_Passage cité:_

====

Pour ajouter en complexité, dans un quatrième temps, le joueur doit composer avec les capacités mystiques de Lute avec les champs de force d’évocation bleue et de bannissement rouge (bouton LT et RT). En cela, certains ennemis invulnérables ne peuvent être touchés que lorsqu’ils sont dans le champ de force associé à leur couleur. De ce fait, le joueur passe son temps à jouer avec les champs de force lorsqu’il se retrouve avec des ennemis bleu et rouge en même temps, sans compter sur la présence par moment des ennemis classiques, ou alors d’ennemis qui passent d’un bout à l’autre de la carte et des bombes humaines, on se demande où les développeurs ont voulu emmener le joueur dans cette effusion de type d'ennemis simultanément.
Avec tous ces éléments à prendre en compte en même temps lors des combats et le lâcher rocambolesque du bestiaire sans retenu à certains moments, les combats s’en retrouvent forcément affectés et apparaissent très brouillons. Vous serez prévenu, mieux vaut s’échauffer les doigts avant de se lancer dans les derniers combats de Soulstice ou relever tous les « défis » qui vous attendent un peu partout dans le jeu…
Les combats sont tellement brouillons à partir du milieu du jeu que la notation allant du rang fer au rang diamant à la fin de chaque séquence de combat ne trouve plus aucune résonance, sauf si l’on est un hardcore gamer qui ne jure que par le scoring parfait à publier sur les réseaux.

====

_Données du corpus:_
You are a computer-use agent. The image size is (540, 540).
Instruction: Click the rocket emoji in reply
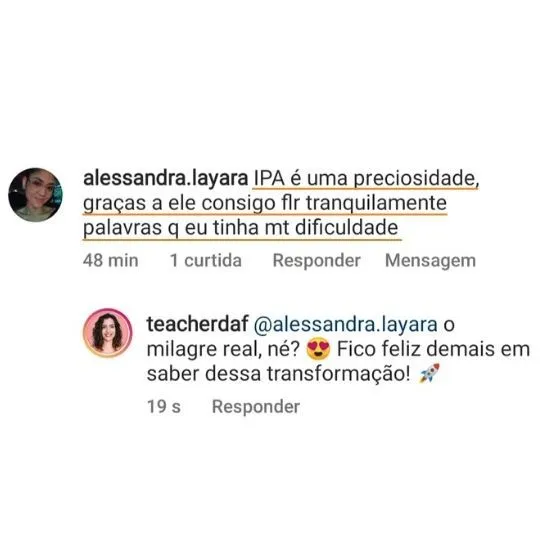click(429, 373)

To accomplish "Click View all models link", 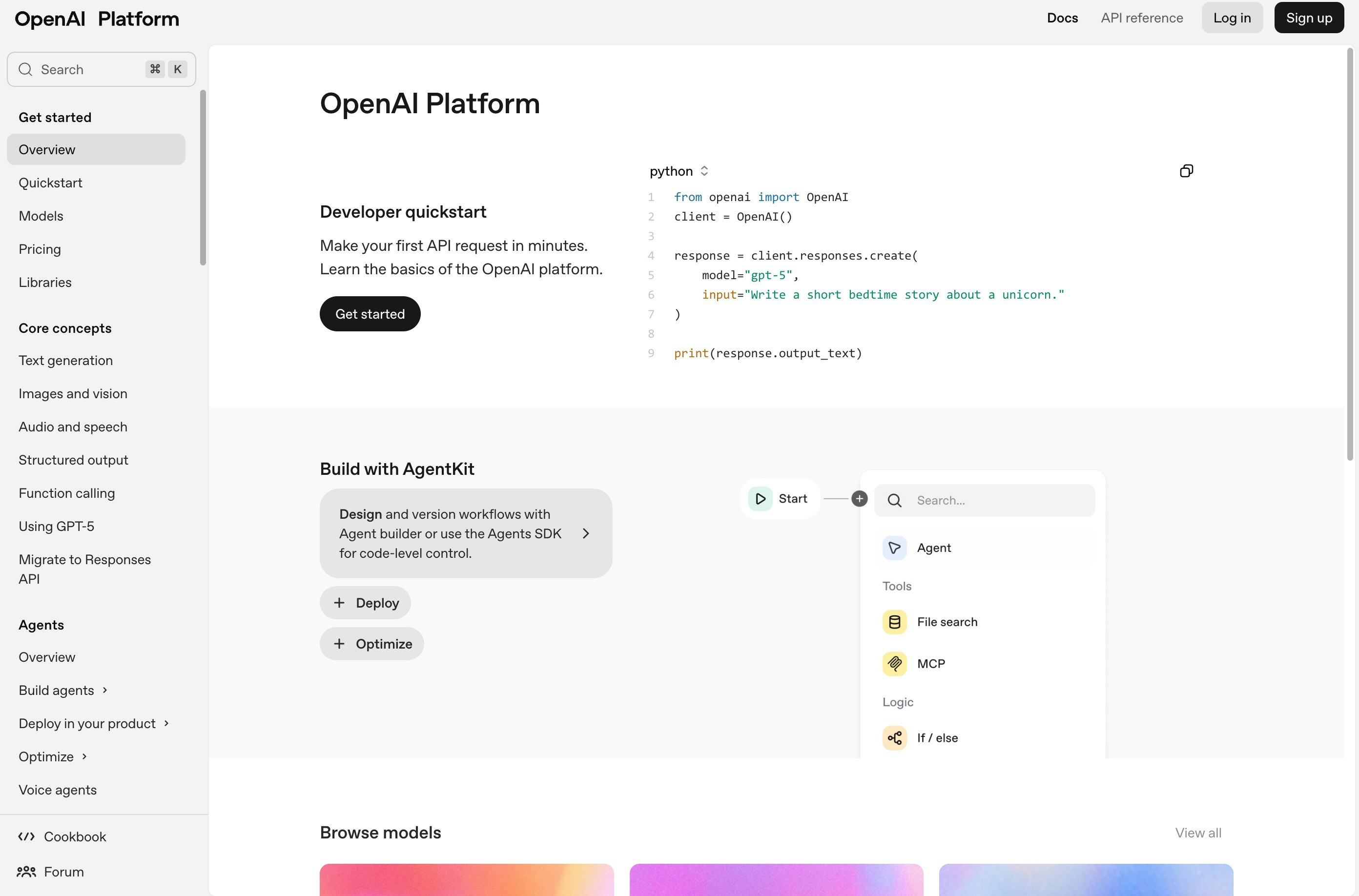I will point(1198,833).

====

_Tâches:_
**A)** Indiquez, pour chacune des affirmations suivantes, si elle concorde avec le passage cité : (i) certains ennemis invulnérables ne peuvent être touchés que lorsqu'ils se trouvent dans le champ de force de leur couleur ; (ii) le champ de force de bannissement est bleu ; (iii) la notation de fin de séquence de combat va du rang bronze au rang diamant. Répondez par oui ou par non en citant à l'identique les mots du passage qui tranchent.
**B)** Recopiez à l'identique le passage cité depuis « Avec tous ces » jusqu'à « sur les réseaux. » inclus.
Seul le passage cité sert de référence ; le matériel n'est pas à consulter.

_Réponses:_
**A)**
(i) Oui : « certains ennemis invulnérables ne peuvent être touchés que lorsqu’ils sont dans le champ de force associé à leur couleur ».
(ii) Non : « champs de force d’évocation bleue et de bannissement rouge ».
(iii) Non : « la notation allant du rang fer au rang diamant ».

**B)**
Avec tous ces éléments à prendre en compte en même temps lors des combats et le lâcher rocambolesque du bestiaire sans retenu à certains moments, les combats s’en retrouvent forcément affectés et apparaissent très brouillons. Vous serez prévenu, mieux vaut s’échauffer les doigts avant de se lancer dans les derniers combats de Soulstice ou relever tous les « défis » qui vous attendent un peu partout dans le jeu…
Les combats sont tellement brouillons à partir du milieu du jeu que la notation allant du rang fer au rang diamant à la fin de chaque séquence de combat ne trouve plus aucune résonance, sauf si l’on est un hardcore gamer qui ne jure que par le scoring parfait à publier sur les réseaux.